▶ **Work item**:
Pictures are to be left out, and only the lines from the one containing "Given: Select the VelixoMPP sender ID row" through the last line of the data are to be returned exactly.

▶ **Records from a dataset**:
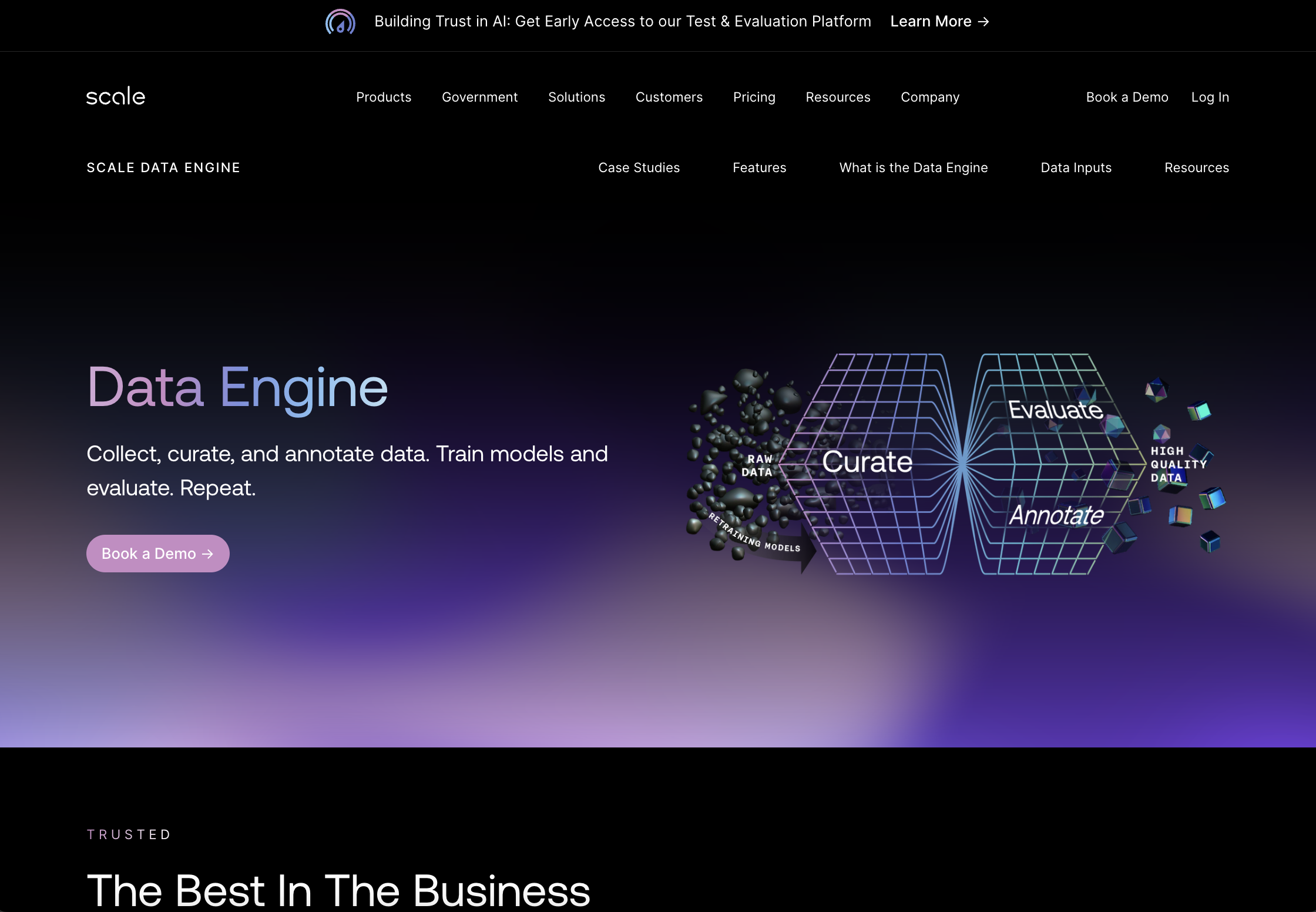Open the Company menu
Image resolution: width=1316 pixels, height=912 pixels.
coord(929,97)
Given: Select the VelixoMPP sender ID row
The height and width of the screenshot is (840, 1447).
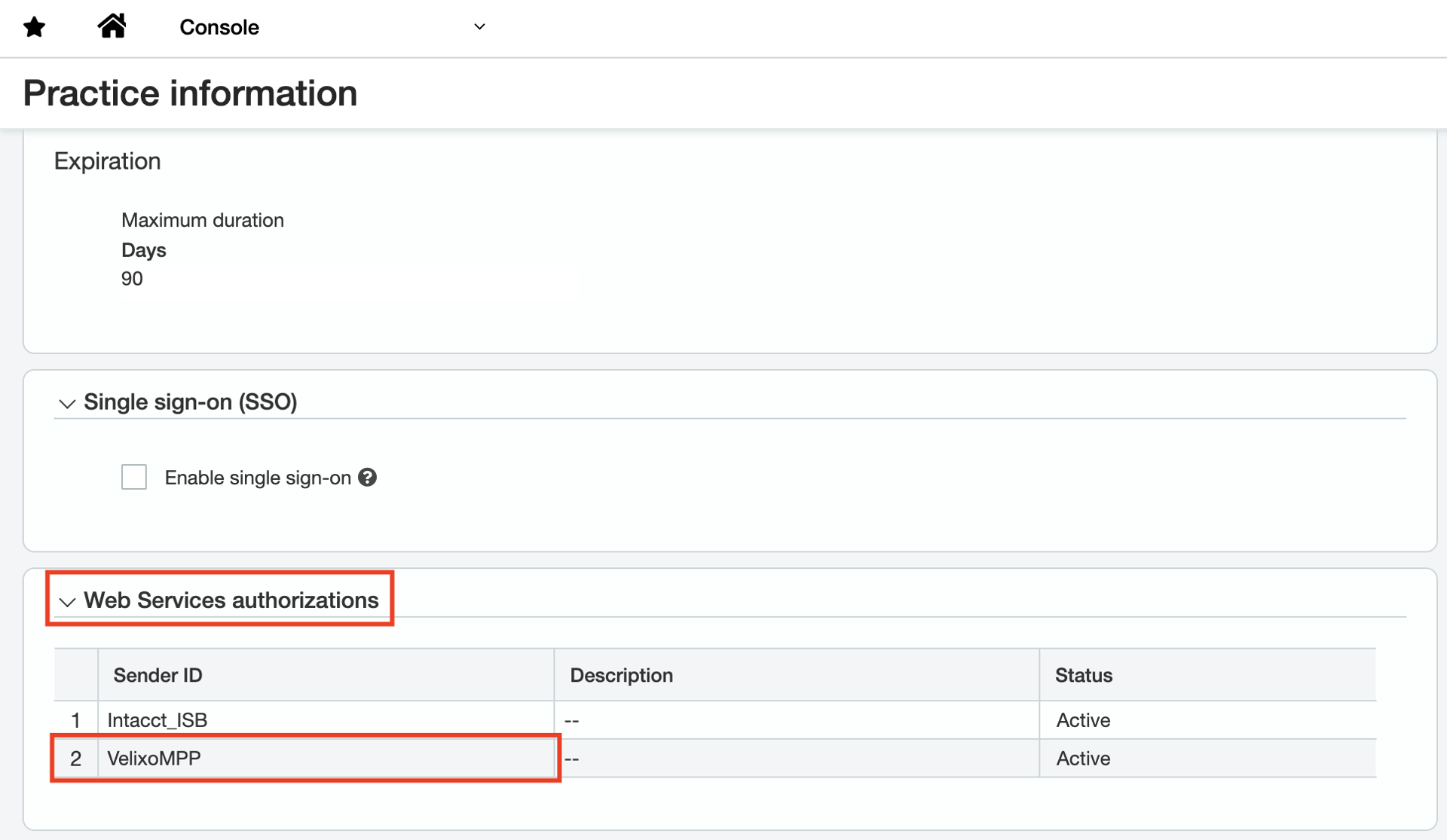Looking at the screenshot, I should tap(154, 759).
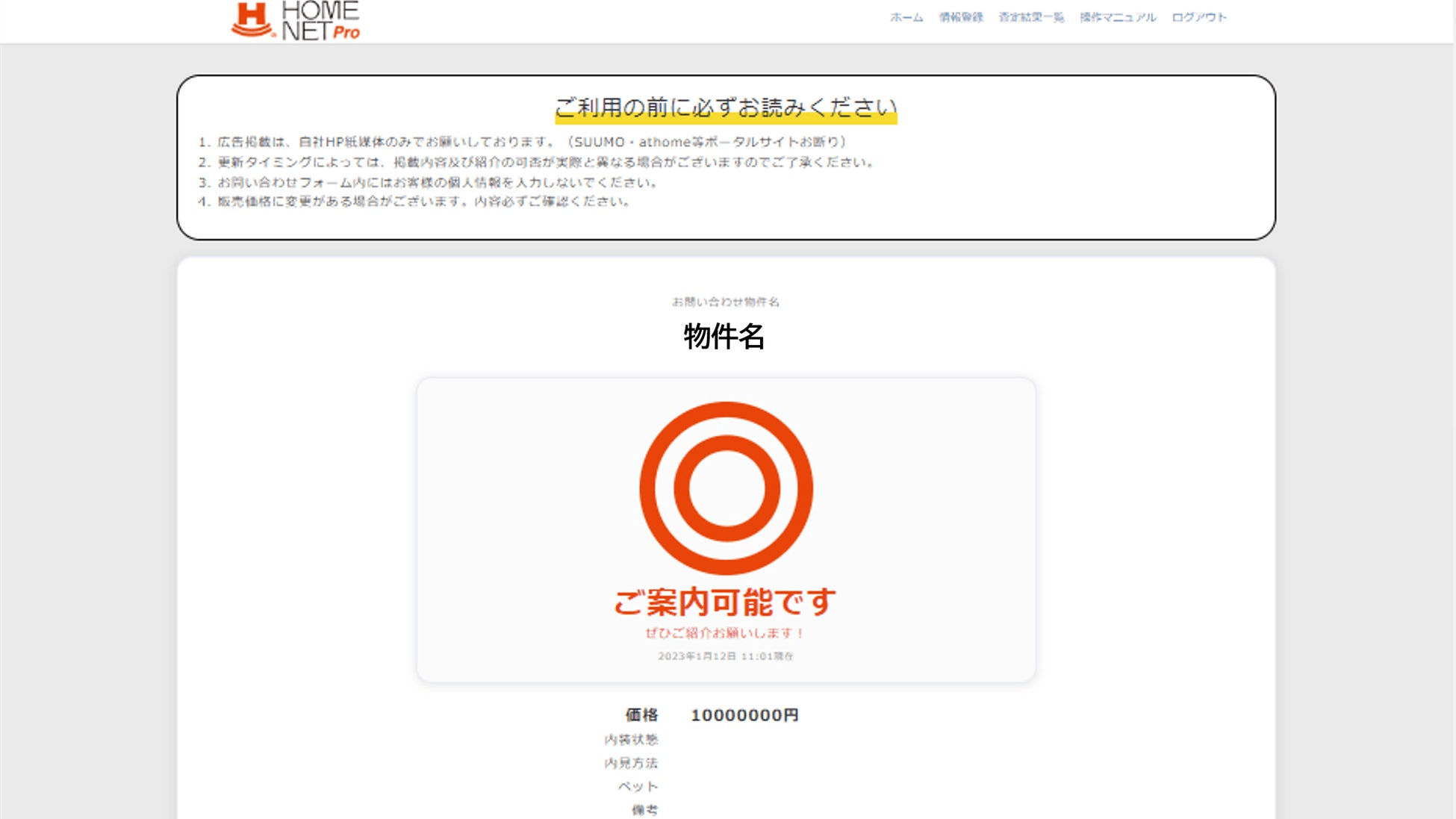Open the 査定結果一覧 list link
The width and height of the screenshot is (1456, 819).
point(1031,17)
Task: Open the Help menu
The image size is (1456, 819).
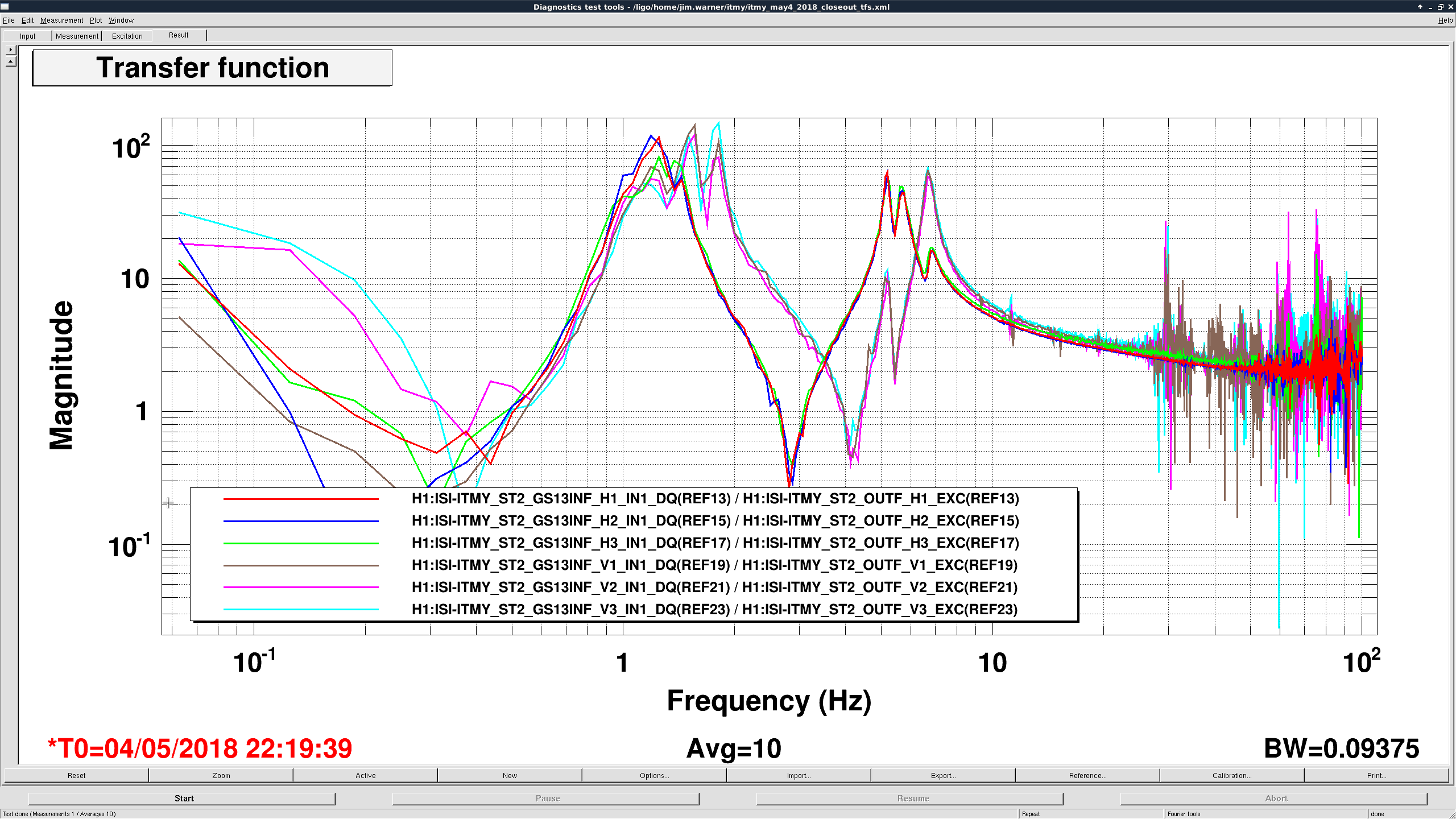Action: pyautogui.click(x=1445, y=20)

▶ **Written solution**:
Given: Select the VelixoMPP sender ID row
The height and width of the screenshot is (840, 1447).
Looking at the screenshot, I should tap(154, 759).
Open the 査定結果一覧 list link
The width and height of the screenshot is (1456, 819).
point(1031,17)
Task: Open the Help menu
The image size is (1456, 819).
Action: pyautogui.click(x=1445, y=20)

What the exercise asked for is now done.